▶ [Work required] Reproduce the records precisely. Every line should be included.

▶ [Data provided]

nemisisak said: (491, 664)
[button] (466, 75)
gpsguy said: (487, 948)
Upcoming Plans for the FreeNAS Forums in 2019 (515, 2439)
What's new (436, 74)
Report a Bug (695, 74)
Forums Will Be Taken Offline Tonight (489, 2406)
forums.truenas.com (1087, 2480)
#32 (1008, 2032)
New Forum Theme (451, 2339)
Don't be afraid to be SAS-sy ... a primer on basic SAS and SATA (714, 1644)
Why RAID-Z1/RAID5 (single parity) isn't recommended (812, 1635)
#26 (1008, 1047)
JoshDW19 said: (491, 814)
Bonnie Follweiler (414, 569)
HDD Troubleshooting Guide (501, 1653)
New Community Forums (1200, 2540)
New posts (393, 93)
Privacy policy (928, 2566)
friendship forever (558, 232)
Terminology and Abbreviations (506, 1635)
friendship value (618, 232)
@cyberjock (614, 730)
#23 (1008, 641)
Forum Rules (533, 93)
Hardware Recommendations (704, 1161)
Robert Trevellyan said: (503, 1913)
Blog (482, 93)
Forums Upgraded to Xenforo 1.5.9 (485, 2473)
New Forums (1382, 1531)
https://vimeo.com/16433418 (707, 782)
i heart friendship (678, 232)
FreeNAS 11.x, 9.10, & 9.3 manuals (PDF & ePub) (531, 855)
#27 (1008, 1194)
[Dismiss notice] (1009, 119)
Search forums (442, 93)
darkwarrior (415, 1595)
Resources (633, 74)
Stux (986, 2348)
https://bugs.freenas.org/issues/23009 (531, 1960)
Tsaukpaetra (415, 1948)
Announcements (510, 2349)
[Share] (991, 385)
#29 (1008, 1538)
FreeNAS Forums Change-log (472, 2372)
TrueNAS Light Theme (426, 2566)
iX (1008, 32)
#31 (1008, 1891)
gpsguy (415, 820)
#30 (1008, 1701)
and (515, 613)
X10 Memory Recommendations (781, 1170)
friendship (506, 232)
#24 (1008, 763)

▶ [Written response]
nemisisak said: (491, 664)
[button] (466, 75)
gpsguy said: (487, 948)
Upcoming Plans for the FreeNAS Forums in 2019 (515, 2439)
What's new (436, 74)
Report a Bug (695, 74)
Forums Will Be Taken Offline Tonight (489, 2406)
forums.truenas.com (1087, 2480)
#32 (1008, 2032)
New Forum Theme (451, 2339)
Don't be afraid to be SAS-sy ... a primer on basic SAS and SATA (714, 1644)
Why RAID-Z1/RAID5 (single parity) isn't recommended (812, 1635)
#26 (1008, 1047)
JoshDW19 said: (491, 814)
Bonnie Follweiler (414, 569)
HDD Troubleshooting Guide (501, 1653)
New Community Forums (1200, 2540)
New posts (393, 93)
Privacy policy (928, 2566)
friendship forever (558, 232)
Terminology and Abbreviations (506, 1635)
friendship value (618, 232)
@cyberjock (614, 730)
#23 (1008, 641)
Forum Rules (533, 93)
Hardware Recommendations (704, 1161)
Robert Trevellyan said: (503, 1913)
Blog (482, 93)
Forums Upgraded to Xenforo 1.5.9 (485, 2473)
New Forums (1382, 1531)
https://vimeo.com/16433418 (707, 782)
i heart friendship (678, 232)
FreeNAS 11.x, 9.10, & 9.3 manuals (PDF & ePub) (531, 855)
#27 (1008, 1194)
[Dismiss notice] (1009, 119)
Search forums (442, 93)
darkwarrior (415, 1595)
Resources (633, 74)
Stux (986, 2348)
https://bugs.freenas.org/issues/23009 (531, 1960)
Tsaukpaetra (415, 1948)
Announcements (510, 2349)
[Share] (991, 385)
#29 (1008, 1538)
FreeNAS Forums Change-log (472, 2372)
TrueNAS Light Theme (426, 2566)
iX (1008, 32)
#31 (1008, 1891)
gpsguy (415, 820)
#30 (1008, 1701)
and (515, 613)
X10 Memory Recommendations (781, 1170)
friendship (506, 232)
#24 (1008, 763)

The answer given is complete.